_ACTION ITEM_
If a line in the data below contains "agent", copy it.

[Records drawn from a dataset]

------------------------------------------------

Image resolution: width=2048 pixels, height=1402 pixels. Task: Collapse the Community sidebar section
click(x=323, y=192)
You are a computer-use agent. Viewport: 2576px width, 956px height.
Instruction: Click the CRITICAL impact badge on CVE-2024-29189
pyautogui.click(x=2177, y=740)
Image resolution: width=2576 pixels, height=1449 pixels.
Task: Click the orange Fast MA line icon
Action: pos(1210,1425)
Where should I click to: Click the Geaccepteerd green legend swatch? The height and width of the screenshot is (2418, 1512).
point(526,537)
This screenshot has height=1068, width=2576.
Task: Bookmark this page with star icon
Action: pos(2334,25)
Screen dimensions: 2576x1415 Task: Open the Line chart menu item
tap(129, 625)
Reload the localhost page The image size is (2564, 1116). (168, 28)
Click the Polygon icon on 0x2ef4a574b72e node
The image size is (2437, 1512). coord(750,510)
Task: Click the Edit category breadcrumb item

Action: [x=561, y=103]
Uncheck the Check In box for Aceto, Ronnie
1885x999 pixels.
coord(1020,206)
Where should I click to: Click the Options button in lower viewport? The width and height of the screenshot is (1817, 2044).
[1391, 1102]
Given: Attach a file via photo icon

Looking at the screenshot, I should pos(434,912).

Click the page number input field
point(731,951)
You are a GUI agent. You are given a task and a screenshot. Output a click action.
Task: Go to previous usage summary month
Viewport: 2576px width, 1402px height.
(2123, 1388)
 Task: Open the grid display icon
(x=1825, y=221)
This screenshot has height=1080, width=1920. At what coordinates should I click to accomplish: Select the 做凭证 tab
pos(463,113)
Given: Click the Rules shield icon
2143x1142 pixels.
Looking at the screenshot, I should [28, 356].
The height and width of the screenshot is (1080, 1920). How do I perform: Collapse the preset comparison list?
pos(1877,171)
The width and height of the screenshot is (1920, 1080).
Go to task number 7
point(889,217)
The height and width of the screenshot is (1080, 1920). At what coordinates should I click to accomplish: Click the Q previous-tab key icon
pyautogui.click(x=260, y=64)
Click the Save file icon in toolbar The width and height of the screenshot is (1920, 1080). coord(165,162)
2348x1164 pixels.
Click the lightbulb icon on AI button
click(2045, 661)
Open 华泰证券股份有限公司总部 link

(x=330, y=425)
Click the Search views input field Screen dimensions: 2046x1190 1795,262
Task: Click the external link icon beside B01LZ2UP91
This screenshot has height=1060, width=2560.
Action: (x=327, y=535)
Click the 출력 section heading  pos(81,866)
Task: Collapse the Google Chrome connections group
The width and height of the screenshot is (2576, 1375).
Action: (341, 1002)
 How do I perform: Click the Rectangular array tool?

------------------------------------------------

_RESULT FOR THIS EXERCISE_
You are a computer-use agent. Viewport: 2576px width, 956px height.
You are a GUI agent. You are given a task and a screenshot. Output a click action.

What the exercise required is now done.